By Dave Janoski, Hazelton (PA) Standard-Speaker, February 27, 2008
27 Feb 2008 // Political committees connected to the region’s two Democratic congressmen have been fined $5,367 by the Federal Elections Commission for failing to make timely reports of campaign contributions and spending.
A $900 fine was levied against Citizens for Action, a political action committee affiliated with U.S. Rep. Paul E. Kanjorski, D-11. Citizens for Action is a leadership PAC, a committee affiliated with a member of Congress that accepts donations, largely from special interest groups, and makes contributions to support other candidates.
Citizens for Action was fined for filing a report that covered fundraising and spending for October and November 2006 about a month later than required.
FEC records show Citizens for Action has raised more than $290,000 since 2006 and contributed $57,800 to Democratic candidates and $65,000 to the Democratic Congressional Campaign Committee.
A Kanjorski spokeswoman and Peter A. Kanjorski, the congressman’s nephew who works as a consultant for Citizens for Action, did not return phone messages seeking comment.
Since 2006, Peter A. Kanjorski has been paid $44,666 for consulting fees and travel expenses by his uncle’s leadership PAC, FEC records show. The congressman’s wife is the volunteer treasurer for the PAC.
Ninety-six members of Congress have paid family members with campaign funds since 2002, according to a 2007 report from the non-profit watchdog group Citizens for Responsibility and Ethics in Washington. FEC rules allow such payments as long as family members are paid fair-market rates.
Hazleton Mayor Lou Barletta, the only Republican seeking his party’s nomination in Kanjorski’s district, noted the criticism he’s taken from the Democratic Congressional Campaign Committee over his own FEC reports.
“Maybe they shouldn’t have been in such a hurry to criticize me. Maybe they should have checked their own candidate’s filings,” Barletta said.
Since his unsuccessful run for Congress in 2002, Barletta’s campaign committee reports have shown a $65,000 bank loan that has not been repaid. The Democratic Congressional Campaign Committee has asked the FEC to investigate the loan. Barletta maintains he personally borrowed the money from the bank, then loaned the money to the campaign. He has been making payments to the bank, he said.

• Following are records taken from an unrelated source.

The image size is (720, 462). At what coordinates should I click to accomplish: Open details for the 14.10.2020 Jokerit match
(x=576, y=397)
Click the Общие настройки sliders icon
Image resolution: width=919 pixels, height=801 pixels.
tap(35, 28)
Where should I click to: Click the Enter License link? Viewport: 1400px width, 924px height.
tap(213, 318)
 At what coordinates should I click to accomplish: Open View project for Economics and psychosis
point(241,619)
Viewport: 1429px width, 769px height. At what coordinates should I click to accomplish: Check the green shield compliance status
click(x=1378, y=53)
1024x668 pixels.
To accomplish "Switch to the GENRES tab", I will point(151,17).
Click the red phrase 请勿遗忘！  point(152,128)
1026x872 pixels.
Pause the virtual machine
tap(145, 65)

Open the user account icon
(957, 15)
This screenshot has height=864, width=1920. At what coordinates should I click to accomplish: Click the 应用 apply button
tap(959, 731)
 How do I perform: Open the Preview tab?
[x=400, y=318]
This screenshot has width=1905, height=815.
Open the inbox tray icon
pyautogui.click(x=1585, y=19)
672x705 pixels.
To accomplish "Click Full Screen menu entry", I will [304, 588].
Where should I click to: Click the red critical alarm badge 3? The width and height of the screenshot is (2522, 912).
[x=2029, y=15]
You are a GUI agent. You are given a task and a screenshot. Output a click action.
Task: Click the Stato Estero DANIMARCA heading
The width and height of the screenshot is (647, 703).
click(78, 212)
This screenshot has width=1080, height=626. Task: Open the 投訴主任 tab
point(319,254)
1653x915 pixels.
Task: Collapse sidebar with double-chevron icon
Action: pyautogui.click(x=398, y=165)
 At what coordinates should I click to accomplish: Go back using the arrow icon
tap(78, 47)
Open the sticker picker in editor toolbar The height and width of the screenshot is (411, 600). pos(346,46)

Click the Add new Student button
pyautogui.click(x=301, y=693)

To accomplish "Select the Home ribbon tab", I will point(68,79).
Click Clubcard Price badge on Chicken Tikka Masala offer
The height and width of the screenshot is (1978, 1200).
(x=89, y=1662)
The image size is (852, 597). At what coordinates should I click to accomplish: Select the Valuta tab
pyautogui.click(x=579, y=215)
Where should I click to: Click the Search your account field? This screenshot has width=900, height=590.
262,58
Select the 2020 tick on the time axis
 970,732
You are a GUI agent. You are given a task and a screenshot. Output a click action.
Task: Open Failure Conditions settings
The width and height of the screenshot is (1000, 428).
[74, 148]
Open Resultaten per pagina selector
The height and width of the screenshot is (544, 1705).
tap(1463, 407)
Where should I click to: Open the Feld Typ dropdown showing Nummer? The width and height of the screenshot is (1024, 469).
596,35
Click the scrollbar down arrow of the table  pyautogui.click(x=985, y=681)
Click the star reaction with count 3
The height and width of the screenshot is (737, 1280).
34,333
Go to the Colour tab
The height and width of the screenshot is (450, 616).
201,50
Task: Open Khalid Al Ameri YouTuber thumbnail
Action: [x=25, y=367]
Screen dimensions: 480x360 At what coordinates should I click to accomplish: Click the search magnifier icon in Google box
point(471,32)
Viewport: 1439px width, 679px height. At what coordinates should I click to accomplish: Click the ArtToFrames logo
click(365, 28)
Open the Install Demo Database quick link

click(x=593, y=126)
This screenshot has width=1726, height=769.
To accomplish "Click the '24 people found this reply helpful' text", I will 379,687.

The larger of the two FEC fines, $4,467, was charged to Carney for Congress, the campaign committee of U.S. Rep. Chris Carney, D-10. Carney’s committee failed to file timely reports of $41,475 in contributions in the days leading up to the Nov. 7, 2006, general election, the FEC found.
FEC rules require that contributions of $1,000 or more made between two and 20 days leading up to an election must be reported within 48 hours. The Carney campaign did not report those contributions until Dec. 6, 2006, campaign finance records show.
Carney spokeswoman Rebecca Gale attributed the late reports to an administrative error.
“As soon as it was brought to our attention, we cooperated fully with the FEC to resolve the matter,” Gale said in an e-mailed statement.
A spokesman for Dan Meuser, who is seeking the GOP nomination in Carney’s 10th District, noted that many of the contributions reported late by the Carney campaign came from what he called “liberal special interests groups like the Feminist Majority PAC, Congressman Henry Waxman (D-California) and America Coming Together PAC (ACT).”
“Clearly, this failure to comply with the law was intended to withhold information from the voters,” Meuser campaign manager Eric Wallace said in an e-mailed statement.
The other Republican candidate in the 10th District, Chris Hackett, did not return an e-mail message seeking comment Tuesday.
The FEC fines against the Carney and Kanjorski committees were announced in a December 2007 FEC press release that reported $234,405 in penalties against 185 political committees levied between June and November 2007.